Nel 2018 ho finalmente assunto la funzione di localizzatrice nella zona est di Hebron. Per giorni abbiamo solo osservato la marea che montava. Al comando ci hanno detto che gli arabi stavano provocando i coloni. Oggi è il giorno del compleanno di Eden. Ed è anche il giorno in cui dovrò fare il mio lavoro. Mi sembra però che tutto sia cambiato. Penso che festeggiare il compleanno di mio figlio facendo sparare a qualcuno non sia proprio il massimo.

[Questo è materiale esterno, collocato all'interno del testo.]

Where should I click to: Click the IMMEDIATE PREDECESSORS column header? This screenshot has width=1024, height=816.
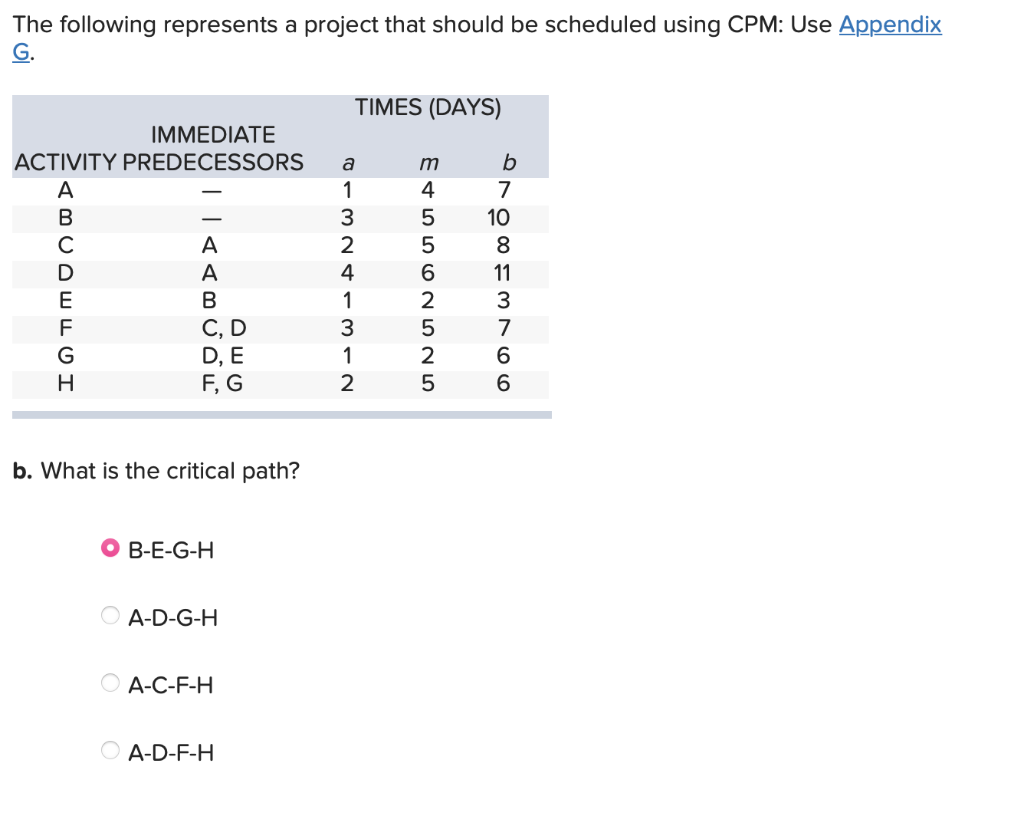coord(214,148)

La folla quel giorno è in fiamme. Io però vedo manifestare i soliti ragazzi. Dall’alba hanno già concesso l’autorizzazione a sparare più volte. Sono stati gambizzati più di cinquanta palestinesi che correvano su e giù lungo il confine tracciato dal filo spinato, incitando la gente. Cinquanta zoppi in più in un solo giorno. Questo sarà un paese di storpi. Io inizio a tenere d’occhio la mia area. Un ragazzo di non più di quindici anni mi urla davanti, corre come un forsennato, sembra mi guardi dal mirino ma, credo, sia solo un’impressione. Spesso esce dalla zona di tiro e io sospiro di sollievo. Quanti anni ha?

Oggi non voglio sparare a nessuno. E’ il regalo di compleanno per Eden. Il mio compagno tiratore mi legge nel pensiero: “Che succede Ayelet, oggi non ti va?”. Facciamo coppia dai tempi dell’accademia, ci rispettiamo reciprocamente, tuttavia mi sento in diritto di dirgli una mezza bugia sperando che ci creda.

“Scusa sono stanca, stanotte Eden ha fatto i capricci. Ma ora ti servo qualcuno”, incollo il mirino all’occhio e mi concentro.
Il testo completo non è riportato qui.